In the review reports, HCFA also cited 42 C.F.R. 440.180 as support for
the proposition that states must identify individuals as waiver
recipients before providing any covered waiver services. Florida Ex.
2, p. 8; HCFA Supplemental Ex. A, p. 7. This regulation defines the
HCBC services as services "furnished under a waiver" granted under the
federal provisions. The reviewers apparently read this to stand for
the proposition that the services must be identified as federal waiver
services at the time furnished. The wording of the regulation, however,
does not address this issue and does not preclude a state from
retroactively identifying services as having been furnished under a
waiver. The purpose of the phrase instead appears to be to ensure that
the services are within the scope of an approved waiver, as these
services were.

With respect to HCFA's assertion that Florida's practice permitted
Florida to include in the waiver population the most expensive clients,
we do not find any prohibition on this practice in statute, regulation,
or policy statement as long as the services met general
cost-effectiveness criteria contained in the statute and regulations.
While these authorities provide a basis for limitations on the number of
clients served under the waiver, and set overall cost boundaries, they
do not address the selection process and do not preclude retroactive
selection of waiver participants during or after the waiver year, as
long as the applicable criteria are met. In fact, as we discussed
above, in 1985 Congress lifted many administrative limitations which
were more restrictive than the statutory cost-effectiveness standards.
See COBRA, section 9502, supra.

While there may be policy reasons which would support a requirement that
states identify waiver recipients before any waiver services are
provided, no such requirement is reflected in statute or regulation, and
HCFA presented no evidence of any published HCFA policy statement
imposing such a requirement. Thus, we reverse the disallowance on this
issue.

B. Erroneous claims for individuals not within the waiver
population

The HCFA reviews found some claims, which were apparently caused by a
faulty edit in Florida's computer program, for individuals not within
the waiver population for a particular waiver year. Florida Ex. 1 and
Ex. 2, p. 10; HCFA Supplemental Ex. A, p. 9, and Ex. B. In commenting
on HCFA's review of the aged and disabled waiver, Florida did not
contest that such claims were erroneous and indicated that it would make
the appropriate adjustments on its quarterly expenditure reports.
Florida Ex. 5, p. 4 (responses to HCFA recommendations 3 and 4). While
it did not address these claims specifically in commenting on HCFA's
review of the developmentally disabled waiver, Florida did not contest
HCFA's findings of erroneous claims for individuals not within the
waiver population for the particular waiver year. Florida Ex. 6.

We return this issue to the parties for calculation of the amount of the
erroneous claims.
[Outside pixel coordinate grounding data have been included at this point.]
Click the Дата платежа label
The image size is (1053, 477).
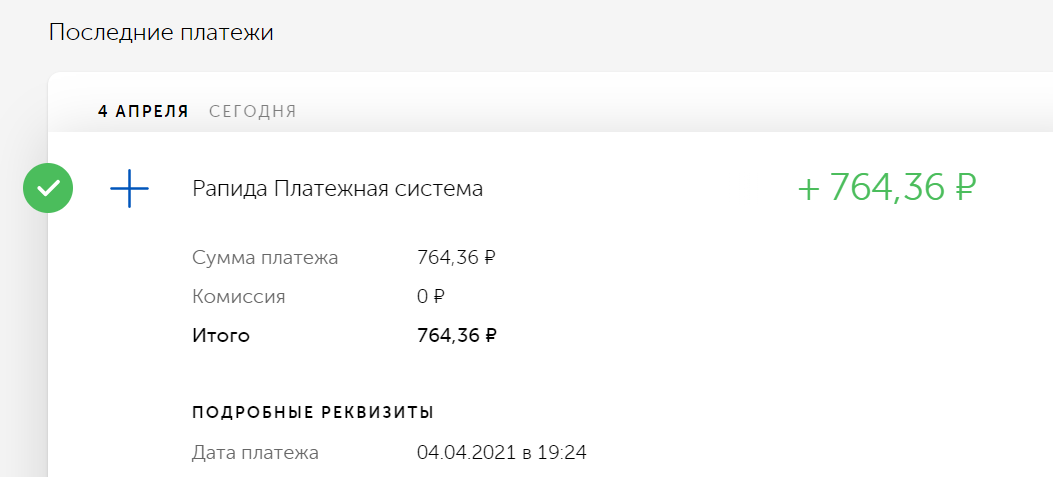tap(255, 453)
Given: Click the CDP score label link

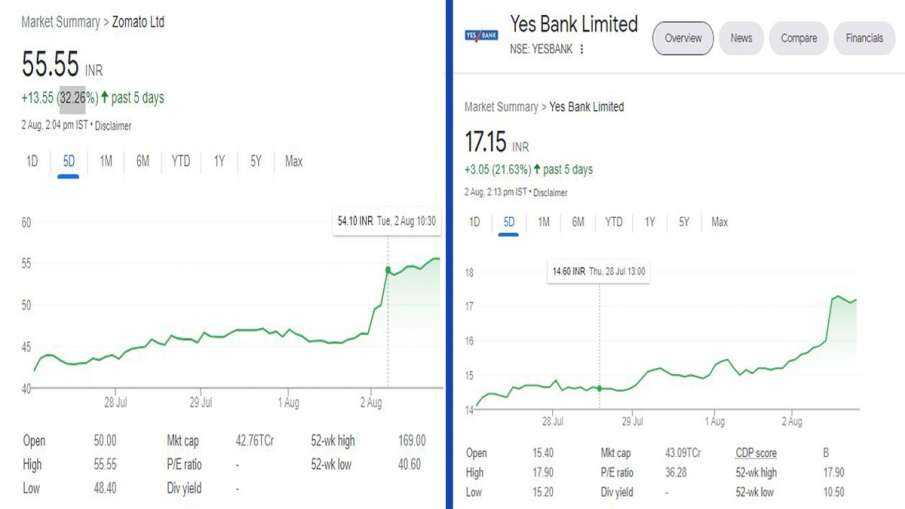Looking at the screenshot, I should [x=756, y=453].
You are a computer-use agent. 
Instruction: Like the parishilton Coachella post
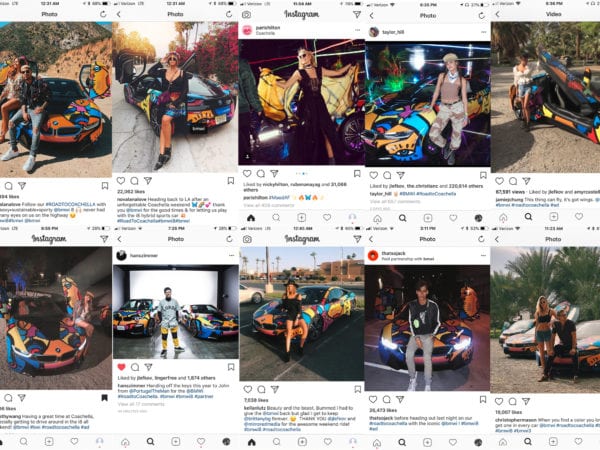pos(247,174)
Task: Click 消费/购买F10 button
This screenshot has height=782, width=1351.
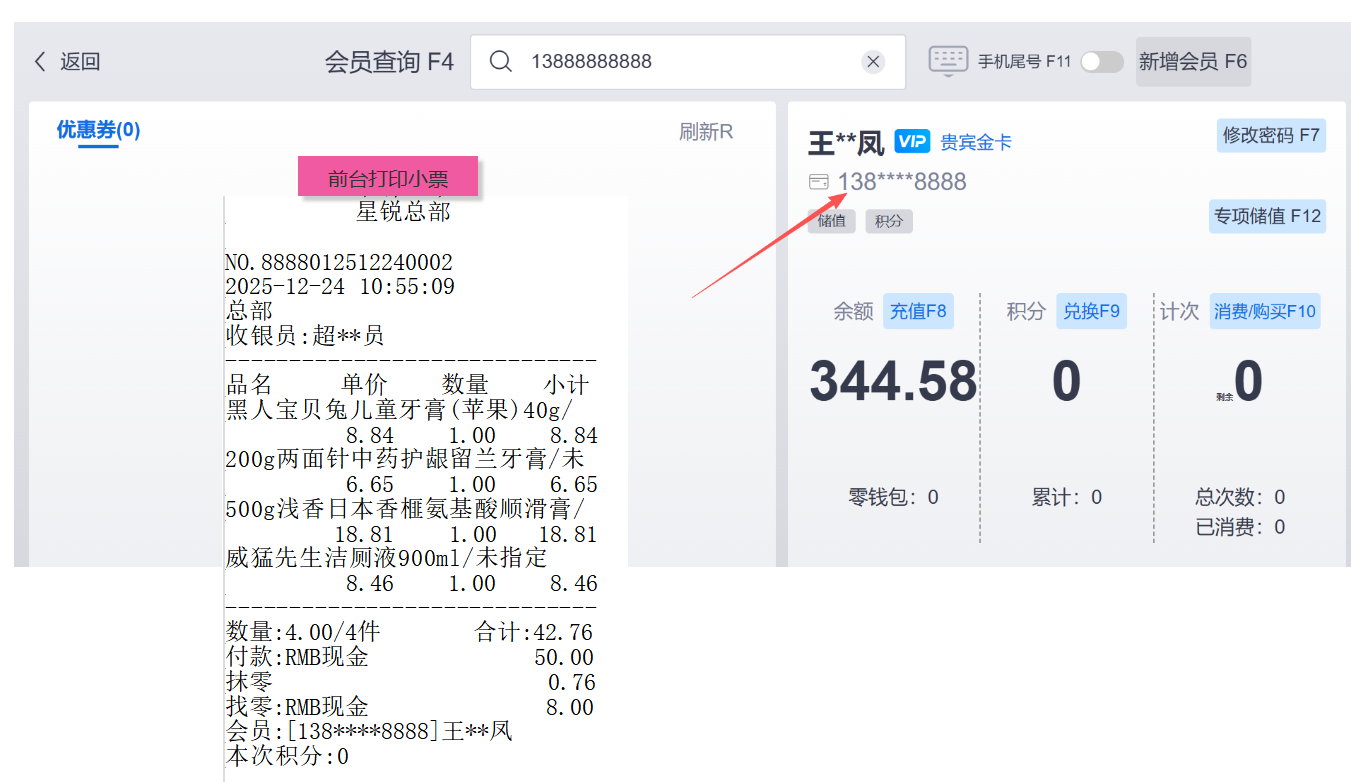Action: click(x=1265, y=311)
If it has not already done so, Florida should
determine the amount and make the appropriate adjustments. Florida
should also submit sufficient data to explain its adjustment.

Conclusion

For the reasons discussed above, we reverse the disallowance in part
because we find no basis to require Florida to identify individuals as
within the waiver population before providing covered waiver services.
We require Florida to calculate claims for services to individuals not
within the waiver population, which Florida did not contest were
erroneous, and to make the appropriate adjustments.